## Start Listed entries

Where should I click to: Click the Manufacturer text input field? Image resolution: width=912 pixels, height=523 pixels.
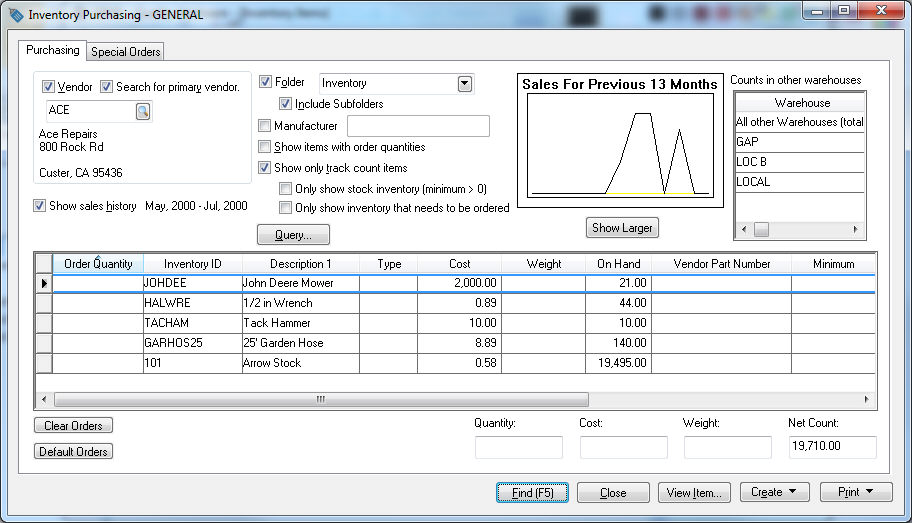[x=417, y=126]
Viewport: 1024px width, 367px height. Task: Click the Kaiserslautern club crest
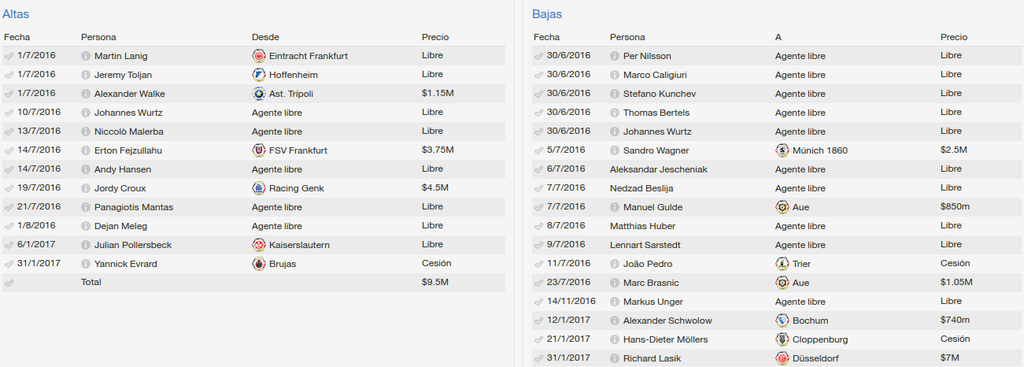coord(259,245)
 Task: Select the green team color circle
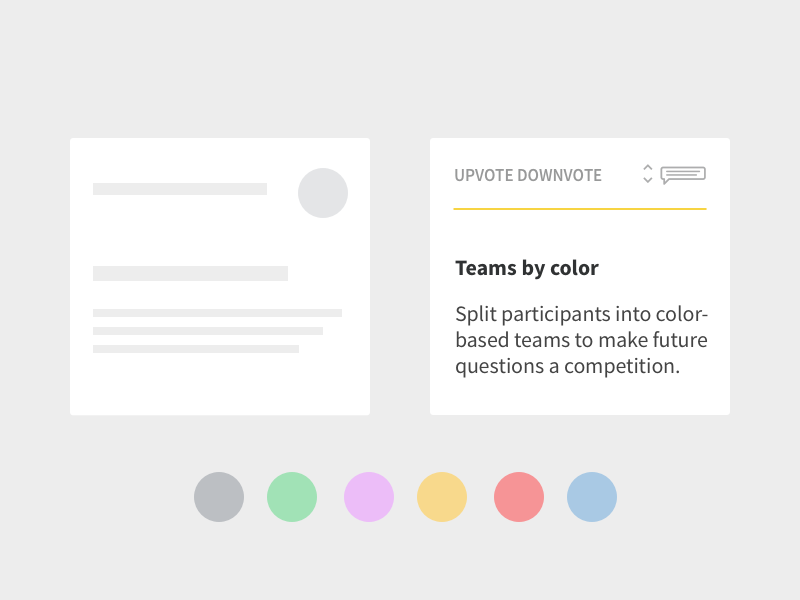[292, 497]
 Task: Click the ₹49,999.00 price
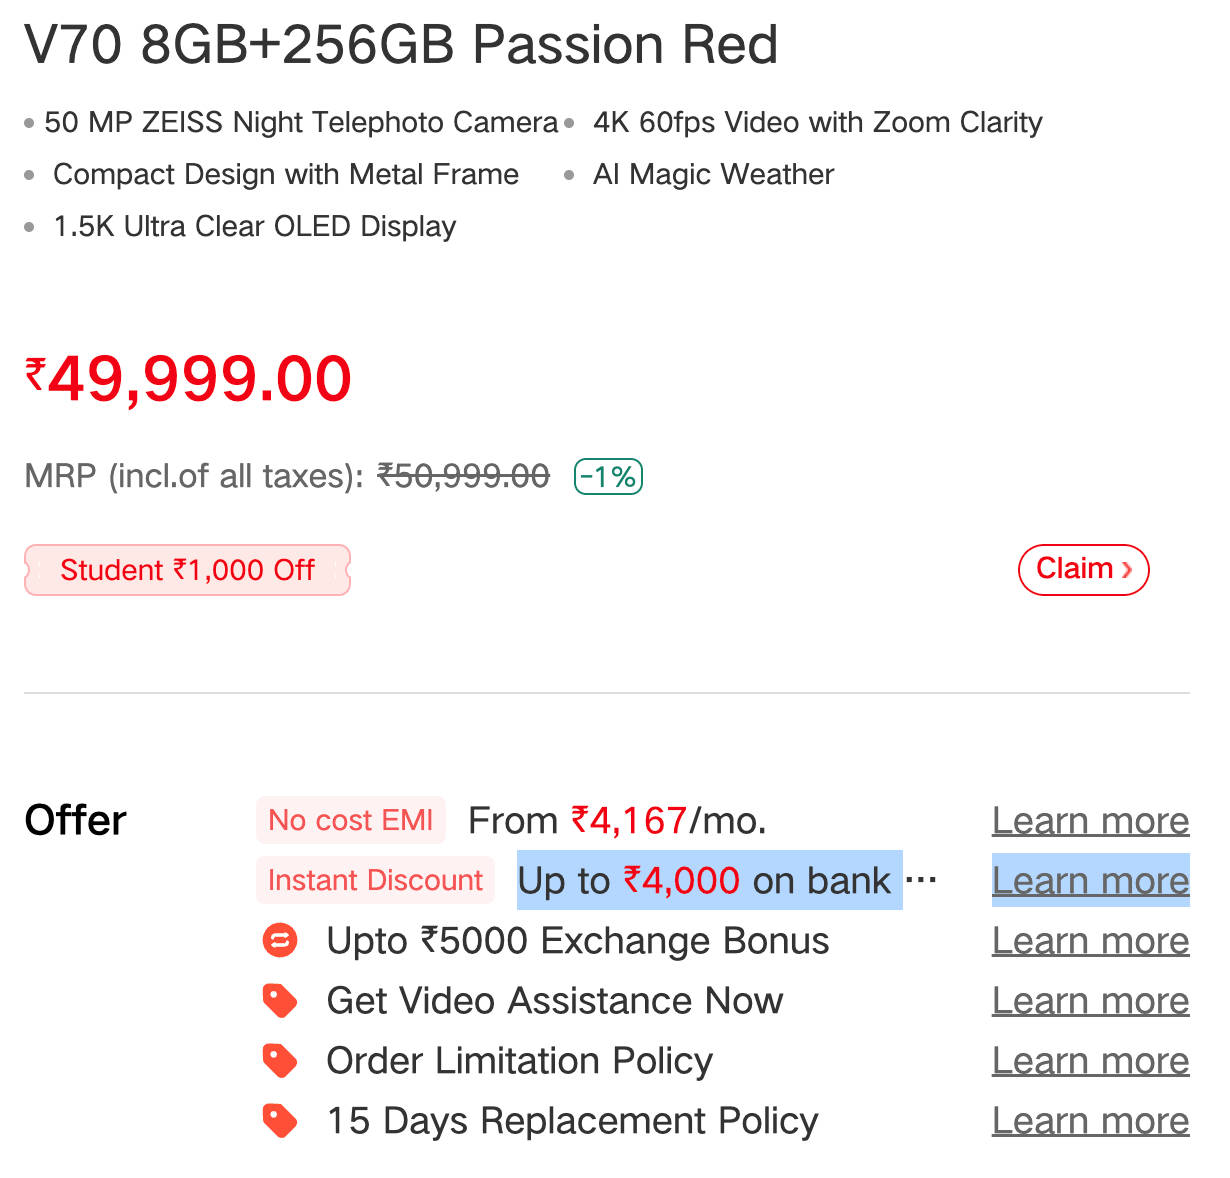pyautogui.click(x=188, y=380)
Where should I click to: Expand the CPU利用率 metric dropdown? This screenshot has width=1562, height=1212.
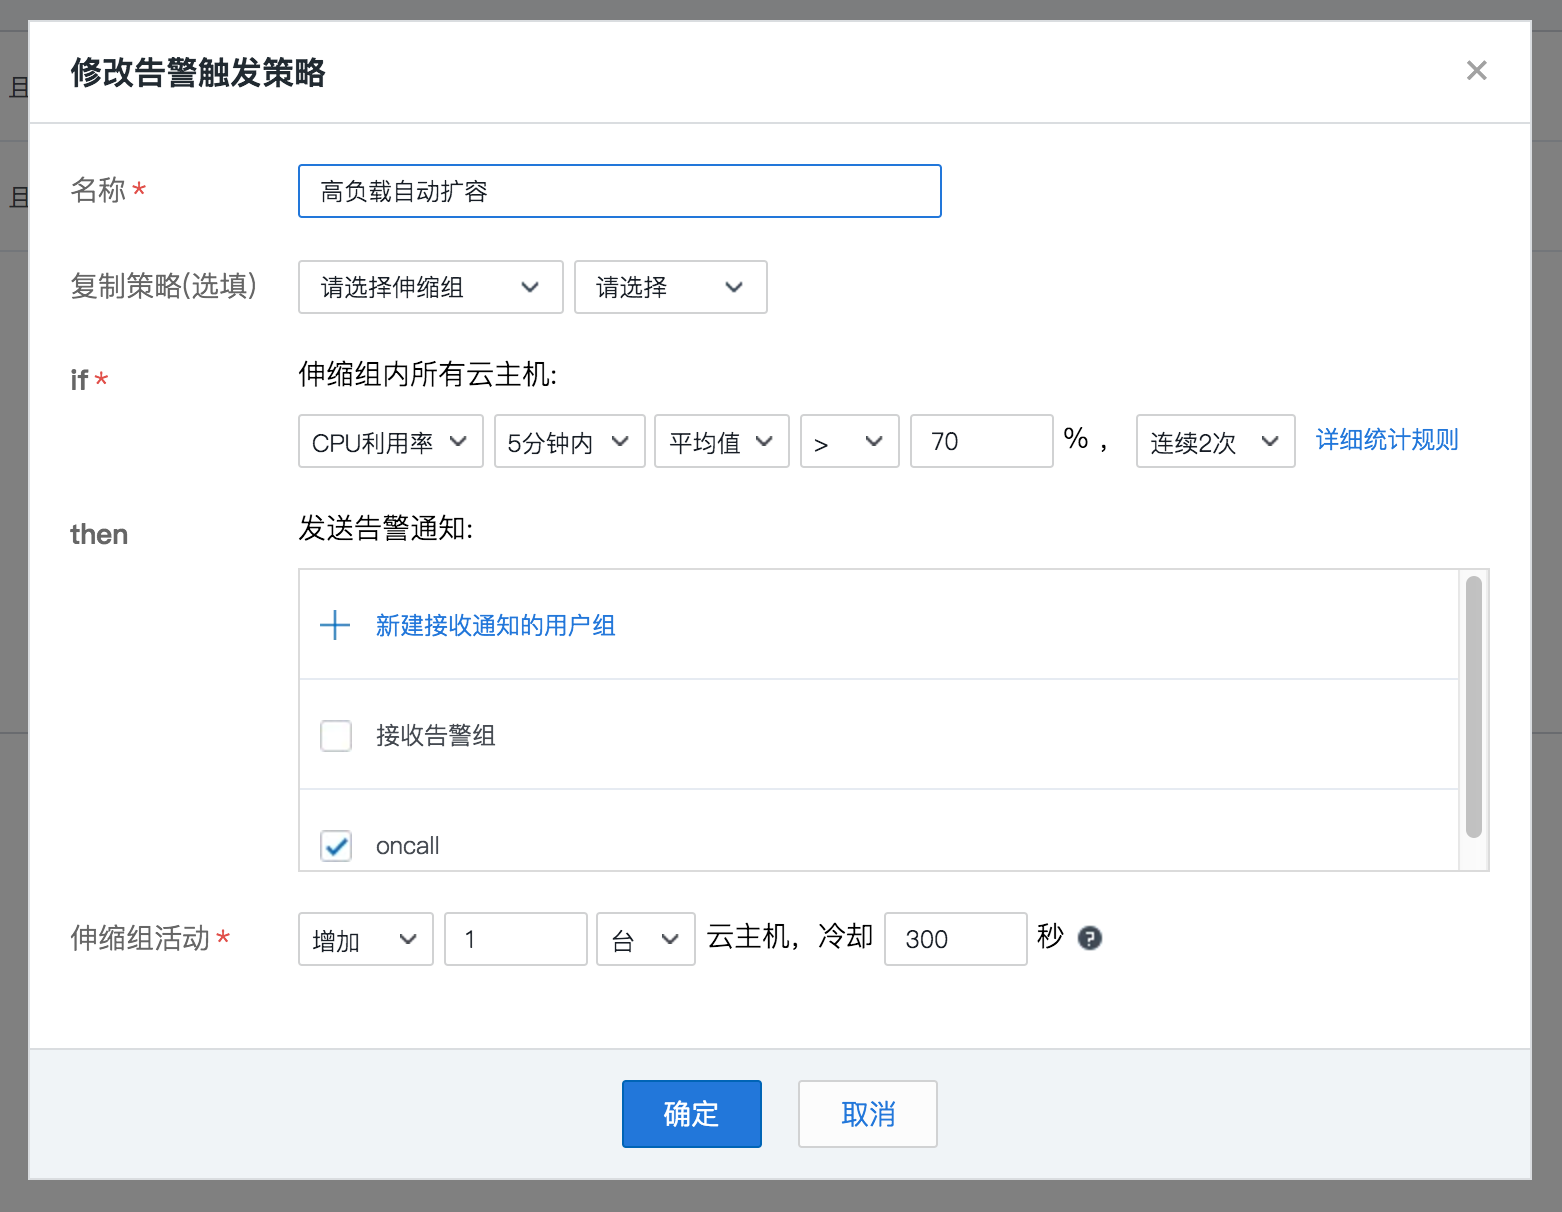pos(390,441)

## End Listed entries

Please substitute "Instruction" for every "Task" in the lines above, leave everything else unchanged, and omit the pictures.

**Response**
Where should I click to: Click the Manufacturer text input field? Image resolution: width=912 pixels, height=523 pixels.
[x=417, y=126]
Viewport: 1024px width, 367px height. Instruction: Click the Kaiserslautern club crest
coord(259,245)
 Instruction: Select the green team color circle
[292, 497]
 Instruction: Click the ₹49,999.00 price
pyautogui.click(x=188, y=380)
Where should I click to: Expand the CPU利用率 metric dropdown? This screenshot has width=1562, height=1212.
pos(390,441)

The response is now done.